- **PROBLEM STATEMENT**
Go through the records and copy each line where the string "under" occurs.

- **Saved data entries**
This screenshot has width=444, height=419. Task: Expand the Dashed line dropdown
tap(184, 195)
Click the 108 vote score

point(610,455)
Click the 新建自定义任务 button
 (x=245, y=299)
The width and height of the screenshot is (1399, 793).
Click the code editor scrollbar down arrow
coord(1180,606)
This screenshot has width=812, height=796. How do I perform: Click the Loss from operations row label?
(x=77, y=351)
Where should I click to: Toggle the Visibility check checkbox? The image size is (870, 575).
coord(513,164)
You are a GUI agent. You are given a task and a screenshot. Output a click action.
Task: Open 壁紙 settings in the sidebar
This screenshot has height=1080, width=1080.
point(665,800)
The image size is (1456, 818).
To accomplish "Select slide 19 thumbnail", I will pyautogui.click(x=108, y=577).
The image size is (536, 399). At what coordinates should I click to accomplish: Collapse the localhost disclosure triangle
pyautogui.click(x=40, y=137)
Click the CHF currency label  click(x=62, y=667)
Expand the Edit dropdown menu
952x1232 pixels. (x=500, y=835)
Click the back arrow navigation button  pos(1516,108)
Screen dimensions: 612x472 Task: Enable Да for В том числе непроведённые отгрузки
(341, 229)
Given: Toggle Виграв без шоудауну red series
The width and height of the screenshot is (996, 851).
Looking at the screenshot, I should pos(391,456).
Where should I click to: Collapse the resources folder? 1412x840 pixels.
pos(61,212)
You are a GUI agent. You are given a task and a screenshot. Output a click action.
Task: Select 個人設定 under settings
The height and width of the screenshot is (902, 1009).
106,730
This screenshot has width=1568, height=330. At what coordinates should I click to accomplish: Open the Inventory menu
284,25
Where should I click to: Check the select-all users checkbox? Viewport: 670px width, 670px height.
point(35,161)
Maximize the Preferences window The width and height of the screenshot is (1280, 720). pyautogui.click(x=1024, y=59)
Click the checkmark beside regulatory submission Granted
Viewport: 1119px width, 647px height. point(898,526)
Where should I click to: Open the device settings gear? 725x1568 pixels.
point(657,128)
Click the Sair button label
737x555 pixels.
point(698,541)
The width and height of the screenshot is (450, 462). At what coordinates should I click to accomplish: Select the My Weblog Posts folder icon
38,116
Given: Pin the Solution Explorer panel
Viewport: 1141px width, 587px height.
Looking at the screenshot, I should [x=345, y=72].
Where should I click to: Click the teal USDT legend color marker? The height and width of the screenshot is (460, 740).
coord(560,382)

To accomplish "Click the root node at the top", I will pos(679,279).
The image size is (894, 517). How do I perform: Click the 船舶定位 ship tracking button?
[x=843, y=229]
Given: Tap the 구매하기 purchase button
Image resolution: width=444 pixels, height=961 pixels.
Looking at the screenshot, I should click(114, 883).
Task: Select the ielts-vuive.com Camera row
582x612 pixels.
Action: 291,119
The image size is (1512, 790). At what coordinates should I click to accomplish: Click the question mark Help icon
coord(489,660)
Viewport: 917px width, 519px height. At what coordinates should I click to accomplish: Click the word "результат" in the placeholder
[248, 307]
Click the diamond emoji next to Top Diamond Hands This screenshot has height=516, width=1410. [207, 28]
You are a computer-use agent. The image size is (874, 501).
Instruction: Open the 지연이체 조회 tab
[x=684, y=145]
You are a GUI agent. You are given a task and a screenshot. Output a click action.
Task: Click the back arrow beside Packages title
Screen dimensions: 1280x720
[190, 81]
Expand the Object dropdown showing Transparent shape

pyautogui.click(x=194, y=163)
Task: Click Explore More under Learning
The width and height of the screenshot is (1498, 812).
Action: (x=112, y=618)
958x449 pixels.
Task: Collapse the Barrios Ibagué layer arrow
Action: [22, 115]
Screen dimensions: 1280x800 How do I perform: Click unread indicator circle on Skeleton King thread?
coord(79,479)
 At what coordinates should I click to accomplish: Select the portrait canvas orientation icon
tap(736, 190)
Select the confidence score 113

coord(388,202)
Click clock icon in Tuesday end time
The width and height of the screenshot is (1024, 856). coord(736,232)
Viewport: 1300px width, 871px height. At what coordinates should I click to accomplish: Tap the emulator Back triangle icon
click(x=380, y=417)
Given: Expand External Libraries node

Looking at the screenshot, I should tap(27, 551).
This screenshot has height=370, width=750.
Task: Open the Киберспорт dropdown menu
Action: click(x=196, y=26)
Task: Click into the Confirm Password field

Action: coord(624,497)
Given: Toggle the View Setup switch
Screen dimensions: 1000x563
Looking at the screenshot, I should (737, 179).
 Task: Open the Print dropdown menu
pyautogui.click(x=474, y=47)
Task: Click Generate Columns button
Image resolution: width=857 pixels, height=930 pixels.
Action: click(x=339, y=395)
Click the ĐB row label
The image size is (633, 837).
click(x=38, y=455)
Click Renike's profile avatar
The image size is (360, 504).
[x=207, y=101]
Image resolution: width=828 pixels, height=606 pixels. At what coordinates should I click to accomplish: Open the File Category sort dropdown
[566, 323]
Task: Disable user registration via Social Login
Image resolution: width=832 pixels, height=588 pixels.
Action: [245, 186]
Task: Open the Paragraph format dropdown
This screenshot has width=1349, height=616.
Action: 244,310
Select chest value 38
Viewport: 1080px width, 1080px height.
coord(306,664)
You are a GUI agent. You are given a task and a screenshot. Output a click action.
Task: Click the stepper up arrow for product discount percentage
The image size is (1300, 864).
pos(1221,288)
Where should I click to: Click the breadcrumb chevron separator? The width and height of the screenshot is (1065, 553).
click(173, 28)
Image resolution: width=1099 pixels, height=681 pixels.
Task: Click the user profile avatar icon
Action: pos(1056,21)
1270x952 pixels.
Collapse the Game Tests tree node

- **SOLUTION TO THIS PROBLEM**
Task: Select 個人設定 under settings
Task: Click Explore More under Learning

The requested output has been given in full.